⟨
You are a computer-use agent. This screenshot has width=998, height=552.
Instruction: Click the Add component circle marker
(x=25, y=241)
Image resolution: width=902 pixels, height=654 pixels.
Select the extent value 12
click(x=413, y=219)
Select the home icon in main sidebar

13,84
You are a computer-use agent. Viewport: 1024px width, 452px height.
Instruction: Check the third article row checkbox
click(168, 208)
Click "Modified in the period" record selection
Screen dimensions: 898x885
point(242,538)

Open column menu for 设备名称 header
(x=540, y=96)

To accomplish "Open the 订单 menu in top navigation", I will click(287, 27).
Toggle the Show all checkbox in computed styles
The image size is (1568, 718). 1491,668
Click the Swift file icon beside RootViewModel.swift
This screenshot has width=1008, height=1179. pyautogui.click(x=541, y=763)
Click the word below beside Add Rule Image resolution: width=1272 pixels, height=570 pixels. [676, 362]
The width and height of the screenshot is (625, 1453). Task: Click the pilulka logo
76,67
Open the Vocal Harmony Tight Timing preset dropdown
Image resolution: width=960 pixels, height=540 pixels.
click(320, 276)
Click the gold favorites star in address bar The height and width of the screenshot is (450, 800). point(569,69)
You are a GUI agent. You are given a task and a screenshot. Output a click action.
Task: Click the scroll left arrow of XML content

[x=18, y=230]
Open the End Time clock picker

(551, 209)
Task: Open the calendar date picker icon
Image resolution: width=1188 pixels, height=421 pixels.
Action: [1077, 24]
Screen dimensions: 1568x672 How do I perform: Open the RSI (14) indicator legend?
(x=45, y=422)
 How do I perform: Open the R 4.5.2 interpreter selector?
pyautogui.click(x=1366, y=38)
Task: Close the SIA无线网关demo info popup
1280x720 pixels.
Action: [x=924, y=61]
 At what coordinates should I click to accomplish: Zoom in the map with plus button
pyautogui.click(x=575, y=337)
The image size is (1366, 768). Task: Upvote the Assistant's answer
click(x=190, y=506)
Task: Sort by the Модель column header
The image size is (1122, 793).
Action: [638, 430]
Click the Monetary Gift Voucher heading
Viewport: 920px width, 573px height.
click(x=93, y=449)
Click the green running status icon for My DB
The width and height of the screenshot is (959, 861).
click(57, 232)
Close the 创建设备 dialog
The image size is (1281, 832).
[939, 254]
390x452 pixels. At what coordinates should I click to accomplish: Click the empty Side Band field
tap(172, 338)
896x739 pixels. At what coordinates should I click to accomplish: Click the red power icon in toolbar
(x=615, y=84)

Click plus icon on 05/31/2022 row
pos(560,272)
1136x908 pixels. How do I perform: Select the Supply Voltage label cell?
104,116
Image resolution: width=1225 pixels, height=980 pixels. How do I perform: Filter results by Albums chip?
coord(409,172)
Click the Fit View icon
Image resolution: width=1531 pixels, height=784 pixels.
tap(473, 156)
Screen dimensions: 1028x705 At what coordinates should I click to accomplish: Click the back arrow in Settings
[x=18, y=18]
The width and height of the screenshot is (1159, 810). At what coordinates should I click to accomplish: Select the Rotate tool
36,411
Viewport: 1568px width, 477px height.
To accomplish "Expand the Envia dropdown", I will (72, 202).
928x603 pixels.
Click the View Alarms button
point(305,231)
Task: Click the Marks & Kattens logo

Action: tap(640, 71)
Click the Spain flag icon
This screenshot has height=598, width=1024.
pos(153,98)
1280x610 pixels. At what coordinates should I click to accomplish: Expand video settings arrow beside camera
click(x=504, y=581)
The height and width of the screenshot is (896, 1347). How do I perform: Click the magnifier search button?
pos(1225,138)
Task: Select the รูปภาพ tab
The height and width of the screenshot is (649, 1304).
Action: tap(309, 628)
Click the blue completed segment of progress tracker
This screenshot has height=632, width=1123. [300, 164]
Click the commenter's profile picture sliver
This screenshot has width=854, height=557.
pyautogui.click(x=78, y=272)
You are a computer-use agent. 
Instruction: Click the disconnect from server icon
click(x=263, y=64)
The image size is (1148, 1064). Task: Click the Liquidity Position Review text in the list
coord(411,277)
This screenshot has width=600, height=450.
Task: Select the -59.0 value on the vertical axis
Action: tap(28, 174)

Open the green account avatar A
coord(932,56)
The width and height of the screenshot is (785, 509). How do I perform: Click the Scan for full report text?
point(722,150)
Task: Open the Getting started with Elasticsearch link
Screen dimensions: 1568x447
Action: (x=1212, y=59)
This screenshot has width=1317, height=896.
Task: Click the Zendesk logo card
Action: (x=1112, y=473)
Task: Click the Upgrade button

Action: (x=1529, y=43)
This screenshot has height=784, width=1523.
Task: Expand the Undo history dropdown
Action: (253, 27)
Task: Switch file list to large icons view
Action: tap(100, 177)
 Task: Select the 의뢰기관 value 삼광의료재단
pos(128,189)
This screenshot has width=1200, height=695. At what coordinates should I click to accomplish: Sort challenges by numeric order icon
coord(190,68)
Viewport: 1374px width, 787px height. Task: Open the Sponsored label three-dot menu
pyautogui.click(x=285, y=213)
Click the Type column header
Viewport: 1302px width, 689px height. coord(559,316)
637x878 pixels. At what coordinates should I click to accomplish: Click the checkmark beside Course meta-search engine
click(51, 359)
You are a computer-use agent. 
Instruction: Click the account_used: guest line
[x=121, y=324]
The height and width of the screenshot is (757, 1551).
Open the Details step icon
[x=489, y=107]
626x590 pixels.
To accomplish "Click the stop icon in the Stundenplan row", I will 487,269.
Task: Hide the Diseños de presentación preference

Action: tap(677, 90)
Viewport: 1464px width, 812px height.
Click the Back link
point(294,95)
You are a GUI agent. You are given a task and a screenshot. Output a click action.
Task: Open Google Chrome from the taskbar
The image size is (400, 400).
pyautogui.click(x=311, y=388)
⟩
▸ REQUIRED ACTION: Read the entries and show each line that mentions "will".

▸ SOLUTION:
To accomplish "Open the 订单 menu in top navigation", I will click(287, 27).
To accomplish "Expand the Envia dropdown", I will (72, 202).
To accomplish "Click the stop icon in the Stundenplan row", I will 487,269.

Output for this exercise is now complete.